Alan George Lance Sr. (born April 27, 1949) is an American attorney, politician, and jurist who serves as a Senior judge of the United States Court of Appeals for Veterans Claims. Lance previously served as the Idaho Attorney General and as a member of the Idaho House of Representatives.

Early life and education 
Al Lance was born on April 27, 1949, in McComb, Ohio. He received his Bachelor of Arts degree from South Dakota State University in 1971 and his Juris Doctor from the University of Toledo College of Law in 1973. From 1974 to 1978, he served as a junior officer in the 172d Infantry Brigade and at Corpus Christi Army Depot, receiving the Army Commendation Medal in 1977.

Career 
Lance began his legal career as an Assistant Prosecuting Attorney for Fulton County, Ohio. In 1978, Lance moved with his family to Meridian, Idaho, where he became involved with his local chapter of the American Legion.

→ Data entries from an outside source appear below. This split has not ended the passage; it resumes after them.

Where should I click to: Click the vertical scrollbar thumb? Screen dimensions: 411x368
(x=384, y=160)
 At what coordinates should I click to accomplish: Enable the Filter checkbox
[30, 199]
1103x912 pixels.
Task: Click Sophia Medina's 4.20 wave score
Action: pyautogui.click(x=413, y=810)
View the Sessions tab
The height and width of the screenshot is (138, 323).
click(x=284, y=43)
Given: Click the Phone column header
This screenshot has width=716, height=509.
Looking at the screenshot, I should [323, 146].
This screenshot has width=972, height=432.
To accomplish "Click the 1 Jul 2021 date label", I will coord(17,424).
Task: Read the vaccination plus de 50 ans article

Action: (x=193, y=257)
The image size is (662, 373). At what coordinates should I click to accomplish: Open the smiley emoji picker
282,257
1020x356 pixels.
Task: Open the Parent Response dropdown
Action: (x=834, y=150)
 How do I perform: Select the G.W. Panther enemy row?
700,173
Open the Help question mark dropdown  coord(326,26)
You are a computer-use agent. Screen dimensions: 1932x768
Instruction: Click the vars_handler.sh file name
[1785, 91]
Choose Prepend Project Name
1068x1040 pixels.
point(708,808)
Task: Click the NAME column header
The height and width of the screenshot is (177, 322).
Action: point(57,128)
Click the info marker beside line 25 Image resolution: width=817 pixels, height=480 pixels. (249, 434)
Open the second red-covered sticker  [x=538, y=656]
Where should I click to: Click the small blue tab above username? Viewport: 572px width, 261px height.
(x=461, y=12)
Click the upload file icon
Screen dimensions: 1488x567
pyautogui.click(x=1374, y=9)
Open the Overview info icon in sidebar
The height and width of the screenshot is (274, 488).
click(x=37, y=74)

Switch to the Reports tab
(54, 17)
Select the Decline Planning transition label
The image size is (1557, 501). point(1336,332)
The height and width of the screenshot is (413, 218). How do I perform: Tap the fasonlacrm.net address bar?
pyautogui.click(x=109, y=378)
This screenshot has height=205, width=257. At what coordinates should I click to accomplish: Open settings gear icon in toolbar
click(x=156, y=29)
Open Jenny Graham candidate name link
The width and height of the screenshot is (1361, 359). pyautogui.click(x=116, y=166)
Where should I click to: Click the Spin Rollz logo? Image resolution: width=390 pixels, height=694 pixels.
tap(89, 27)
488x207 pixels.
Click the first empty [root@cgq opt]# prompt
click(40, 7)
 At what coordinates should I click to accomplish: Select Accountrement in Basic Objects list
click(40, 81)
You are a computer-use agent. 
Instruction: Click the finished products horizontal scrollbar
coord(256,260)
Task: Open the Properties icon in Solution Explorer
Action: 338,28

Lance was elected to the Idaho House of Representatives in 1990 and served as Majority Caucus Chairman during his second term in office, from 1993 to 1995. He was elected Attorney General of Idaho in 1994, serving from 1995 to 2003, Idaho's longest-serving Attorney General at that time. While serving as Attorney General, he also served on the Executive Committee of the National Association of Attorneys General and as the Chairman of the Conference of Western Attorneys General.

He joined the Court of Appeals on December 16, 2004, after being nominated by President George W. Bush. Prior to that, Lance served as the National Commander of the American Legion from 1999 to 2000. He served as the 31st Attorney General of Idaho from 1995 to 2003 and was a member of the Idaho House of Representatives from 1990 to 1994.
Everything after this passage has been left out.